A Poem for Women Who Do Too Much
Here’s a poem I’ve found myself sending to a number of my friends lately:

Wild Geese by Mary Oliver.
I dedicate it especially to all the good girls out there, all the women who do too much.
That used to be me. Not so much now.
While I was learning to let go, this poem spoke to me — especially the first five lines, the final two, and that “meanwhile”.
Wild Geese by Mary Oliver
You do not have to be good.
You do not have to walk on your knees
for a hundred miles through the desert repenting.
You only have to let the soft animal of your body
love what it loves.
Tell me about despair, yours, and I will tell you mine.
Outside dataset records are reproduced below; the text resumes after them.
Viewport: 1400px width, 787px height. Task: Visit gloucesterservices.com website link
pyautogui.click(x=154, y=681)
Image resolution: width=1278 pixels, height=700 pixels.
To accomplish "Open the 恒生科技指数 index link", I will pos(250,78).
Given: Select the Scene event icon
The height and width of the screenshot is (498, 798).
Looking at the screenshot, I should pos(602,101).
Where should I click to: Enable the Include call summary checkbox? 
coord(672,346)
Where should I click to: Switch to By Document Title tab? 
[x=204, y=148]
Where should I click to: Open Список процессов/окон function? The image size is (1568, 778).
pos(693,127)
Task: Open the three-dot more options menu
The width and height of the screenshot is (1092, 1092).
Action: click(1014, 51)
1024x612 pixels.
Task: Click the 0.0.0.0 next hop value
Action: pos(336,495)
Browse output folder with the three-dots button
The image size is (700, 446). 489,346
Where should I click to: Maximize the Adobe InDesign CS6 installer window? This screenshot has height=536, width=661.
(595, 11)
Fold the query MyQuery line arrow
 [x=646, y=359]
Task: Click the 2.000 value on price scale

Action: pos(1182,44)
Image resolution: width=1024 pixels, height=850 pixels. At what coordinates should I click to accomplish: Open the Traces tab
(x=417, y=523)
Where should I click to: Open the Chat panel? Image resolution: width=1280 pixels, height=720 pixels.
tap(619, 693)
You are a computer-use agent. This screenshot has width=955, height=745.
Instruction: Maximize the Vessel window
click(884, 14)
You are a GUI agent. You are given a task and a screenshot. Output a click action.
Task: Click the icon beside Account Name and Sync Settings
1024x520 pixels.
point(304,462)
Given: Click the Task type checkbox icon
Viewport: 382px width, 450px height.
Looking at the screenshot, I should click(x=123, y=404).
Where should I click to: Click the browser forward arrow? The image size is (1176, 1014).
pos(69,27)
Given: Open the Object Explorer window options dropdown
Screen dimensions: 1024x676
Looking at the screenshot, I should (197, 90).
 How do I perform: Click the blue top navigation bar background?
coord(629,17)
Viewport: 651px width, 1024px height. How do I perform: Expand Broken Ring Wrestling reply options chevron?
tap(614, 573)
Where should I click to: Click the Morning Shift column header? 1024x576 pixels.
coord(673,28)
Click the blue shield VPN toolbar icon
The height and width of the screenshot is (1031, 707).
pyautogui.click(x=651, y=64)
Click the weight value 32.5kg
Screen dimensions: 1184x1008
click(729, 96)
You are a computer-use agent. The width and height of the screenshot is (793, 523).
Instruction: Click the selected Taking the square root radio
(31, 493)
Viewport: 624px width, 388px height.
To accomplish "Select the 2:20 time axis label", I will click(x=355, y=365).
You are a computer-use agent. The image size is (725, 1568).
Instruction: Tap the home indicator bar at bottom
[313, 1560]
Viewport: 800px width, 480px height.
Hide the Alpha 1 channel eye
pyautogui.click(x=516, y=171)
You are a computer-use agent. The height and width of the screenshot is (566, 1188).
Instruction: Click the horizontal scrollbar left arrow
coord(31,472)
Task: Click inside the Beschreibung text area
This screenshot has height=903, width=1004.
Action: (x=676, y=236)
Meanwhile the world goes on.
Meanwhile the sun and the clear pebbles of the rain
are moving across the landscapes,
over the prairies and the deep trees,
the mountains and the rivers.
Meanwhile the wild geese, high in the clean blue air,
are heading home again.
Whoever you are, no matter how lonely,
the world offers itself to your imagination,
calls to you like the wild geese, harsh and exciting –
over and over announcing your place
in the family of things.
Aaaah!
Can I also recommend to you Oliver’s book about writing and reading poetry (in particular, metrical verse): Rules for the Dance.
Any similarities between its title and that of A Dance in Time are fully intended.
——
ps. The picture is the view from my balcony at full moon two nights ago — yes, I am back in S. Aaaah again!